Pierce recently spoke to NBCBLK contributor Derrick Hemphill about his new play, gentrification, the importance of African-American actors doing small theatre, and his new role in “The Odd Couple.”
Derrick: “Brothers from the Bottom” could not deliver a timelier topic — gentrification. Gentrification in New Orleans, at that, where home prices have sky-rocketed and New Orleans’ black residents find themselves locked out. Do you think we’re too reactive at this game or do you think we simply lack the capital to play?

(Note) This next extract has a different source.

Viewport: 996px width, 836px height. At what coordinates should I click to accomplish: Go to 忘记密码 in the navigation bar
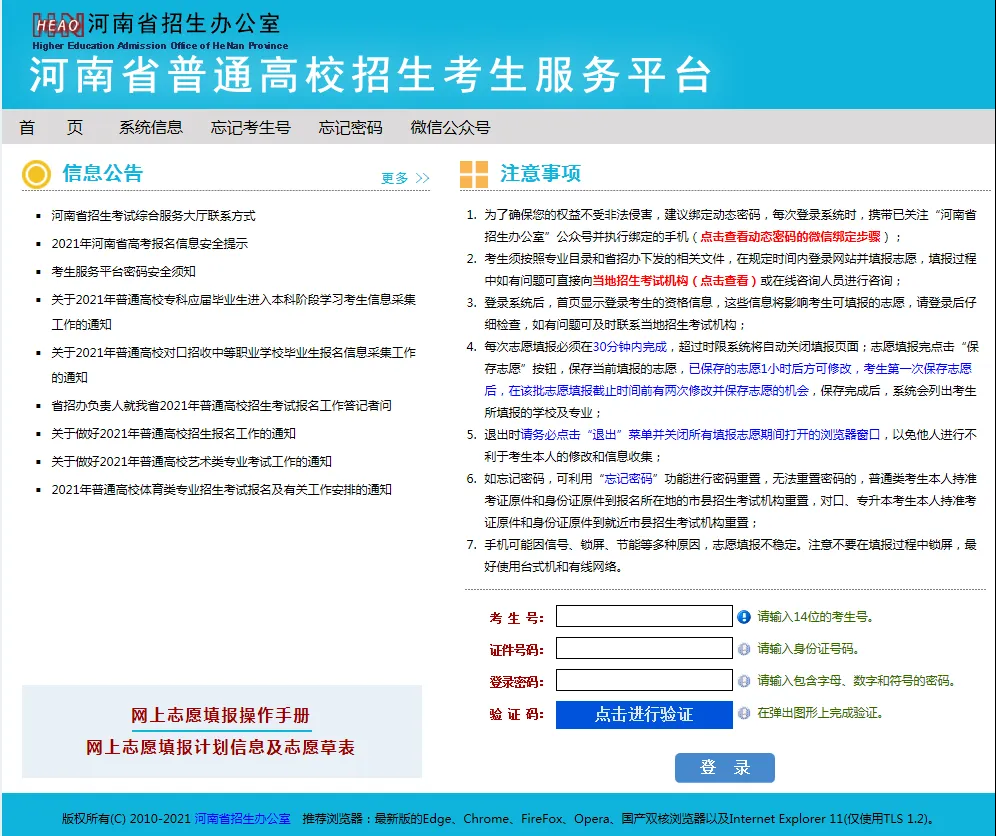point(350,127)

Wendell: It’s not just a matter of capital, it’s a matter of resources. When I say resources that means political capital, monetary capital, and social capital. Social capital is the fact that so much of the culture comes from our community that we should exacerbate that and use it to our advantage. If you want to come and hear our music, enjoy our cuisine, here’s how we’re going to facilitate that so that we can reap the benefits of it. Political capital is making sure the city government responds to our needs.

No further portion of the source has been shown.